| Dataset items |

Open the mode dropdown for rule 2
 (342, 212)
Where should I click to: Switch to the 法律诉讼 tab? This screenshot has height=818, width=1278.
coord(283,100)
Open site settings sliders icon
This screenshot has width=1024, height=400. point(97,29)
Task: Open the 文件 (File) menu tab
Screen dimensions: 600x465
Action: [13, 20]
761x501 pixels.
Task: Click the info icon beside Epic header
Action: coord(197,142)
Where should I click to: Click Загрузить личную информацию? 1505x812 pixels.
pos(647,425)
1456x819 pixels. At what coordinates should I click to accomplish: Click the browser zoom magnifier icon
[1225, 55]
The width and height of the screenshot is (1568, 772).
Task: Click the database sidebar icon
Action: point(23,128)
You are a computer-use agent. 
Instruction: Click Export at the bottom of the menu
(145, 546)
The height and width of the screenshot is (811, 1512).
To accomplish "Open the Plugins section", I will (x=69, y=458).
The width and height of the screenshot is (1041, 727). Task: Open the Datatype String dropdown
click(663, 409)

| Your goal |
Reproduce all of the dataset items above verbatim, line for line.

| Result of this task |
Open the mode dropdown for rule 2
 (342, 212)
Where should I click to: Switch to the 法律诉讼 tab? This screenshot has height=818, width=1278.
coord(283,100)
Open site settings sliders icon
This screenshot has width=1024, height=400. point(97,29)
Task: Open the 文件 (File) menu tab
Screen dimensions: 600x465
Action: [13, 20]
761x501 pixels.
Task: Click the info icon beside Epic header
Action: coord(197,142)
Where should I click to: Click Загрузить личную информацию? 1505x812 pixels.
pos(647,425)
1456x819 pixels. At what coordinates should I click to accomplish: Click the browser zoom magnifier icon
[1225, 55]
The width and height of the screenshot is (1568, 772).
Task: Click the database sidebar icon
Action: point(23,128)
You are a computer-use agent. 
Instruction: Click Export at the bottom of the menu
(145, 546)
The height and width of the screenshot is (811, 1512).
To accomplish "Open the Plugins section", I will (x=69, y=458).
The width and height of the screenshot is (1041, 727). Task: Open the Datatype String dropdown
click(663, 409)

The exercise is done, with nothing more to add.